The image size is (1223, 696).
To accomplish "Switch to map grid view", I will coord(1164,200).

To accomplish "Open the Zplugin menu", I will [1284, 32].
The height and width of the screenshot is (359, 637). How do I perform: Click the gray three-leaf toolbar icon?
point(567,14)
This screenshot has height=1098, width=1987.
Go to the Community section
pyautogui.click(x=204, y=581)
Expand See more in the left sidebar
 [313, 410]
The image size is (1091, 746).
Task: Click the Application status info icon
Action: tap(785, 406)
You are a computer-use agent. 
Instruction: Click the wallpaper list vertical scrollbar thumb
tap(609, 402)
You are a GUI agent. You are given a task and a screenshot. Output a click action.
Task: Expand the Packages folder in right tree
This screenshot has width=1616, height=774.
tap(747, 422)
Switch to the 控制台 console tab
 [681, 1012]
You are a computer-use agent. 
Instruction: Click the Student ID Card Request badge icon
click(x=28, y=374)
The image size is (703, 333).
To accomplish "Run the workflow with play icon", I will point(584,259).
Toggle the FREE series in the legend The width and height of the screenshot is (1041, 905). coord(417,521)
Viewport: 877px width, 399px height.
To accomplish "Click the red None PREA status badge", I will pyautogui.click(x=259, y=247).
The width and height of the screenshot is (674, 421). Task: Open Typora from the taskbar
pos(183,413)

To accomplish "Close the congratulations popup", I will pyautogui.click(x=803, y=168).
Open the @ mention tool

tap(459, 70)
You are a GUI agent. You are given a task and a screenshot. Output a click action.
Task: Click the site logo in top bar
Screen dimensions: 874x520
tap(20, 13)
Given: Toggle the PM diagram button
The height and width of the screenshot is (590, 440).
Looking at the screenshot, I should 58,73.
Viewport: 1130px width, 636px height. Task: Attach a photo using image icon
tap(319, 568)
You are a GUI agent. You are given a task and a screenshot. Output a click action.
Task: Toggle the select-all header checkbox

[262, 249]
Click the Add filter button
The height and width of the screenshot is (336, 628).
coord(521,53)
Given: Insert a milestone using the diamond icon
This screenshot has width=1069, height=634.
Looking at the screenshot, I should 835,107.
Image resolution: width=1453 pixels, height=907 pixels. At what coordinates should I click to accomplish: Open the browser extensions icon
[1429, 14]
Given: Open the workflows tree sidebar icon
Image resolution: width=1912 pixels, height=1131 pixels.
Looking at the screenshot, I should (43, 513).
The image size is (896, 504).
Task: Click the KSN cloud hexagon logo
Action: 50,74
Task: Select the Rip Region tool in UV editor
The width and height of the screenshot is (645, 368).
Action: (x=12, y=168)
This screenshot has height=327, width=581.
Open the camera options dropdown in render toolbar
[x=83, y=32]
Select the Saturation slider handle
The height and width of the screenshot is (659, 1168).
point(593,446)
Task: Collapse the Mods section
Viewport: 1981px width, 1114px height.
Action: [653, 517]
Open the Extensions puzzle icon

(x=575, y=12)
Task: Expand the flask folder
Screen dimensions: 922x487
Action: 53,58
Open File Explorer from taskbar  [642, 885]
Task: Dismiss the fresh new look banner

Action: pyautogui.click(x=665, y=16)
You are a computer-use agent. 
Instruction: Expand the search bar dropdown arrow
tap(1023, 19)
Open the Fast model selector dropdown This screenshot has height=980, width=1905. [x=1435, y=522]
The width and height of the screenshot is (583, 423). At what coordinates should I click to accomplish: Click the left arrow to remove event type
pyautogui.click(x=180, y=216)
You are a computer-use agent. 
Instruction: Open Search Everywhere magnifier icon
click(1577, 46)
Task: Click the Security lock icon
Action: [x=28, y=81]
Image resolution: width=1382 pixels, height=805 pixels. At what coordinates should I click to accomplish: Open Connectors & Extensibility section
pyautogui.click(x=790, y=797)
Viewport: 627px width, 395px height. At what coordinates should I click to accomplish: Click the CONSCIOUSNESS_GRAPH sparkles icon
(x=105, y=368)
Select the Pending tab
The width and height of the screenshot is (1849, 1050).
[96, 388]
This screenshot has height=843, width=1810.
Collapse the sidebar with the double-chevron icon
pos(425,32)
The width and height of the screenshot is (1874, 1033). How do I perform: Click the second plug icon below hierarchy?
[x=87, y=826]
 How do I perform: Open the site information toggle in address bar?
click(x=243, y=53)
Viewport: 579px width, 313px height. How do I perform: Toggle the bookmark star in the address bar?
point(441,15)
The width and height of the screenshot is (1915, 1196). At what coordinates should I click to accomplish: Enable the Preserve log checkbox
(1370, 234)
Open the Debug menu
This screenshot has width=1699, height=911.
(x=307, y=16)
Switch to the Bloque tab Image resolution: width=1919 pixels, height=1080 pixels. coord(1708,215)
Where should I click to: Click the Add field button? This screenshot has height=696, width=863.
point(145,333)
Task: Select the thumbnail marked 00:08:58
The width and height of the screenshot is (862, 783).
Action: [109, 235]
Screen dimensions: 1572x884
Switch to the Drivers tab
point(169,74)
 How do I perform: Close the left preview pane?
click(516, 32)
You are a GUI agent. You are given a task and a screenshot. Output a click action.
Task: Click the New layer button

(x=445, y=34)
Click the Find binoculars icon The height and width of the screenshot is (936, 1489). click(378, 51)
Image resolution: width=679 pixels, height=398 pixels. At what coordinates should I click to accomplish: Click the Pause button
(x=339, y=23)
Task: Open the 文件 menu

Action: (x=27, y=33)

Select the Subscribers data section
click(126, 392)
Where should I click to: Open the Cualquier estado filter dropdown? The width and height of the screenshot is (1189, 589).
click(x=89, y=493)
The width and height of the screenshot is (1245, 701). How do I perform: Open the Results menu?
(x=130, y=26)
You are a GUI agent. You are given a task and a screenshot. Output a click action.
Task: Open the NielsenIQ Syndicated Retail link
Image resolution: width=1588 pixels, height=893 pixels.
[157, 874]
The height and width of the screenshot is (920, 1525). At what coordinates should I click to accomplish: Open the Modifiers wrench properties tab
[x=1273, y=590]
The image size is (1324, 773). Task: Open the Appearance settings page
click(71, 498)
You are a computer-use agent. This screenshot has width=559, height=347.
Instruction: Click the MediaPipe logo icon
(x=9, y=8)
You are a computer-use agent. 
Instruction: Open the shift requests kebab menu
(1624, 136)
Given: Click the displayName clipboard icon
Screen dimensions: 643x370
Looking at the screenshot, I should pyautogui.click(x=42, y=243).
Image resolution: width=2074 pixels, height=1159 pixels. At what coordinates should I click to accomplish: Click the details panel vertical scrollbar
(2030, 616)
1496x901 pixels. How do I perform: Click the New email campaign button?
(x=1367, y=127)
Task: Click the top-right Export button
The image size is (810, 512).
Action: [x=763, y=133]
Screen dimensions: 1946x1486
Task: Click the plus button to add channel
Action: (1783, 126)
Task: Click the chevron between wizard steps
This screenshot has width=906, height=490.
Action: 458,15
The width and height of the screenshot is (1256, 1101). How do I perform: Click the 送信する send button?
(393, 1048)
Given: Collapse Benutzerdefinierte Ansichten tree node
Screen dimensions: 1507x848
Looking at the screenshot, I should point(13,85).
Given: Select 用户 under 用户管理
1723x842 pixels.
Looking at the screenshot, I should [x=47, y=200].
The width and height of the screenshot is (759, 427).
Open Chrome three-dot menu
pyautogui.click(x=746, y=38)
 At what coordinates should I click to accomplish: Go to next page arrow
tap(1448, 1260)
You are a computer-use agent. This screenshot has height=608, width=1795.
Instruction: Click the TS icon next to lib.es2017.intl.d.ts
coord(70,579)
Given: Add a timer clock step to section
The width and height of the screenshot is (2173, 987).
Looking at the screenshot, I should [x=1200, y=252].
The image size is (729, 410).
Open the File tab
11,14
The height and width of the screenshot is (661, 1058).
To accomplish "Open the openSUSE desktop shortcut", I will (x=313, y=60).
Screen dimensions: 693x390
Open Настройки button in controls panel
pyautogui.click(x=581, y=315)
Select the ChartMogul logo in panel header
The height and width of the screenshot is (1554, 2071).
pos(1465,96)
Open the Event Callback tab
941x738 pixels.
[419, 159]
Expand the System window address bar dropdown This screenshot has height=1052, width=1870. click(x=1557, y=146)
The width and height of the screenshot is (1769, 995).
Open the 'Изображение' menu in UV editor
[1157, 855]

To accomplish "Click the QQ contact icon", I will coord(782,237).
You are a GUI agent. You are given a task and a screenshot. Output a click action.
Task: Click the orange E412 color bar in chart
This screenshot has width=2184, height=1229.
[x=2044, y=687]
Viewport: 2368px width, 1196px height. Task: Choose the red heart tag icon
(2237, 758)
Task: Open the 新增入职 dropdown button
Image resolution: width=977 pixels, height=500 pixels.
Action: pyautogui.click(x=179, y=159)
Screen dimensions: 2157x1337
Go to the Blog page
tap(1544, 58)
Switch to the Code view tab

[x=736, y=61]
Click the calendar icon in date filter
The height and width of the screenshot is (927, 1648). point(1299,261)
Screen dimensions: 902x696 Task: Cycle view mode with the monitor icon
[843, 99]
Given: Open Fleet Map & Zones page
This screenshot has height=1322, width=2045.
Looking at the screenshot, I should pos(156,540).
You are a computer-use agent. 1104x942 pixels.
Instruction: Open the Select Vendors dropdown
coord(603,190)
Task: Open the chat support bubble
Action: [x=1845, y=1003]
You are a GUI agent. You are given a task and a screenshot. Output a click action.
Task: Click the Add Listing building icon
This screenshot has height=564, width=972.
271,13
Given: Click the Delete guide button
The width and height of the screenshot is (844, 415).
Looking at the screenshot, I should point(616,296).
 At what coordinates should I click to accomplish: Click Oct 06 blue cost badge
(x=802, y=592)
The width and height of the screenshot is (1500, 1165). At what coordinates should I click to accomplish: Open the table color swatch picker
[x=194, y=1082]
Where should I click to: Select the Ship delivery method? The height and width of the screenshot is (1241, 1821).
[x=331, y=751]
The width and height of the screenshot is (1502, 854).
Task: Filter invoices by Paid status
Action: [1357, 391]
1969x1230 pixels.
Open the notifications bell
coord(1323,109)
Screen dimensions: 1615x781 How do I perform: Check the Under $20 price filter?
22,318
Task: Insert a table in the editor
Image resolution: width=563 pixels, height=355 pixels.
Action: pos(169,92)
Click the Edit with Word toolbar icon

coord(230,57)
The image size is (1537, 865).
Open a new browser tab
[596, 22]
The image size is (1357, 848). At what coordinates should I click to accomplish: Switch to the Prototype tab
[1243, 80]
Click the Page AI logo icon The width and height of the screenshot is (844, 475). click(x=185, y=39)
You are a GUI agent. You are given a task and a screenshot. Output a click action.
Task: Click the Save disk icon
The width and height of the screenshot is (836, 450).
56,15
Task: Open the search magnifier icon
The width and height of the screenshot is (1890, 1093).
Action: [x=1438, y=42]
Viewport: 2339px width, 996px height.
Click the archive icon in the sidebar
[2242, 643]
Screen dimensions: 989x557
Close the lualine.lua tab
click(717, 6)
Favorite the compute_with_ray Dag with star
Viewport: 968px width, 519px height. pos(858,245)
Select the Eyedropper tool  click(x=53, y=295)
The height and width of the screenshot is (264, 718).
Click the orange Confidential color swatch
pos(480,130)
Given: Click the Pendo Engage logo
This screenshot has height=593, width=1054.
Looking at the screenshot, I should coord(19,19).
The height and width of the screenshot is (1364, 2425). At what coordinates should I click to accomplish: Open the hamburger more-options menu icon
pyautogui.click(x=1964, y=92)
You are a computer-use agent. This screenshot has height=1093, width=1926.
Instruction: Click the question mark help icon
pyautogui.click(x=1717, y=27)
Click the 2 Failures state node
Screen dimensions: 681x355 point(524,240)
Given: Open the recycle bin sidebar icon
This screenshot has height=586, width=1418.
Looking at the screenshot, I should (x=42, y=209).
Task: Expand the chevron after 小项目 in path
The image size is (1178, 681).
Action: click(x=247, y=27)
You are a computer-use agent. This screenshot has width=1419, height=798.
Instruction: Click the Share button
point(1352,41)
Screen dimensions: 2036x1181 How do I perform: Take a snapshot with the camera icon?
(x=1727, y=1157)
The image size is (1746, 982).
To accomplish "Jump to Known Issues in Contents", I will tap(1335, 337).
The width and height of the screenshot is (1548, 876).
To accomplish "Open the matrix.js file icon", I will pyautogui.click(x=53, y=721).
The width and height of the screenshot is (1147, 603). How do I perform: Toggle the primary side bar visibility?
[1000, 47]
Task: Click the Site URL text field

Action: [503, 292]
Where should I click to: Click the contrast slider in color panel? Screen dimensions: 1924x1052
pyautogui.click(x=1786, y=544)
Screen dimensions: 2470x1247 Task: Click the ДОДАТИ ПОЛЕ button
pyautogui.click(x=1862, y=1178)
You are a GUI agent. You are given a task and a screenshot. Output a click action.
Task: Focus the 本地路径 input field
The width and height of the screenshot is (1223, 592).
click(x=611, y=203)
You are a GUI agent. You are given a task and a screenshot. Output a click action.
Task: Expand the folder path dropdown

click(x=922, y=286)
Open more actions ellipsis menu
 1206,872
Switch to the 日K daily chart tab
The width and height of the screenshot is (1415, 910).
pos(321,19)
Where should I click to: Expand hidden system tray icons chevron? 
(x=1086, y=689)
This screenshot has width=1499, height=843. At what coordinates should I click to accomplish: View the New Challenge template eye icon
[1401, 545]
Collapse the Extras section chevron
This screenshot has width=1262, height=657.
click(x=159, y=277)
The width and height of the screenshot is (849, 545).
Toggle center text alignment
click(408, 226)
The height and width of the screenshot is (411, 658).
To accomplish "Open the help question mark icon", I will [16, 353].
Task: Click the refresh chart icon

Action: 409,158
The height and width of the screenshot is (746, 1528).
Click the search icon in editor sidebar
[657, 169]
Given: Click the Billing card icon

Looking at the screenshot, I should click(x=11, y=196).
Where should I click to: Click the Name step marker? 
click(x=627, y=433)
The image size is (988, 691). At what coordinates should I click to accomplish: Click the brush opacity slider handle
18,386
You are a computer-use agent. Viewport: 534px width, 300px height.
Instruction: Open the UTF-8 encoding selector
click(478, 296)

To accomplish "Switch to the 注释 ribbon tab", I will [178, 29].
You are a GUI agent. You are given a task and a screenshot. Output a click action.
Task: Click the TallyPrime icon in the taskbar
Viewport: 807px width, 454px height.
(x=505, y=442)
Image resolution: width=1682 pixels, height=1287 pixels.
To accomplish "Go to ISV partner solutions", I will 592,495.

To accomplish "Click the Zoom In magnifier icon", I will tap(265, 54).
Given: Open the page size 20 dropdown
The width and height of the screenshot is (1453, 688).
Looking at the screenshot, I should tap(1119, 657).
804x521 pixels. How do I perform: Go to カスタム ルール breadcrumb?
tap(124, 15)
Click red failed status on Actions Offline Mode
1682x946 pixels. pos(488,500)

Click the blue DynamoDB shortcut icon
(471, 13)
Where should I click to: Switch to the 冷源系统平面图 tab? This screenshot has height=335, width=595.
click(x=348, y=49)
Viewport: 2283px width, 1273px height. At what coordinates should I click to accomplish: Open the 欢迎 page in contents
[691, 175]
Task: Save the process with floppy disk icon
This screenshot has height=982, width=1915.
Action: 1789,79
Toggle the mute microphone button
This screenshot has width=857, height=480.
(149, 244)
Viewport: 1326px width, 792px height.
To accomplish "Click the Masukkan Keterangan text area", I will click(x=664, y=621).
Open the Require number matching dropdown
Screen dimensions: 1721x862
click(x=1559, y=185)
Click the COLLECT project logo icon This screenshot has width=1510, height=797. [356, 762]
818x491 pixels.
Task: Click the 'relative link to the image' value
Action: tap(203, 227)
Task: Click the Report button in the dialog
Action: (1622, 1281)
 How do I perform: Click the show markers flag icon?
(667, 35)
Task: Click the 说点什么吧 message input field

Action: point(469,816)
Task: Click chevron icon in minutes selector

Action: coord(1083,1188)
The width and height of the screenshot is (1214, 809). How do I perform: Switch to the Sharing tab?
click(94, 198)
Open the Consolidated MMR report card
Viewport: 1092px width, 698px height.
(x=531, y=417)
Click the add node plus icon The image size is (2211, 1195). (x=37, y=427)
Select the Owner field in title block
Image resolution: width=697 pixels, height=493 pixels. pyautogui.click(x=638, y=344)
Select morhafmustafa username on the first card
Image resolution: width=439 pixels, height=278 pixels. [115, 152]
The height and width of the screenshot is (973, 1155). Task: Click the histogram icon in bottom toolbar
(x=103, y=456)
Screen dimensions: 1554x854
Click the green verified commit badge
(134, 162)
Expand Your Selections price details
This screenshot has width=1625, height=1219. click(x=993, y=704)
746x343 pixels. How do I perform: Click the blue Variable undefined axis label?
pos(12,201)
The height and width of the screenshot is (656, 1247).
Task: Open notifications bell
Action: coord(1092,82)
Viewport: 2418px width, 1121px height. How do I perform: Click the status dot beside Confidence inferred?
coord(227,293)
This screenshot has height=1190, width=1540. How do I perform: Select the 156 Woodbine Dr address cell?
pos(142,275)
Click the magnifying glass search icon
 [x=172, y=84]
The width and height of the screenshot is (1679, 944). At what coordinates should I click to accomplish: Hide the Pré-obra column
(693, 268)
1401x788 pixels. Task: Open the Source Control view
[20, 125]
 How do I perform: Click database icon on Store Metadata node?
------------
WHAT IS NEEDED:
Check each line of the material for "disk". Copy the ones that have it.

OUTPUT OF THE EXERCISE:
Task: Click the Save disk icon
Task: Save the process with floppy disk icon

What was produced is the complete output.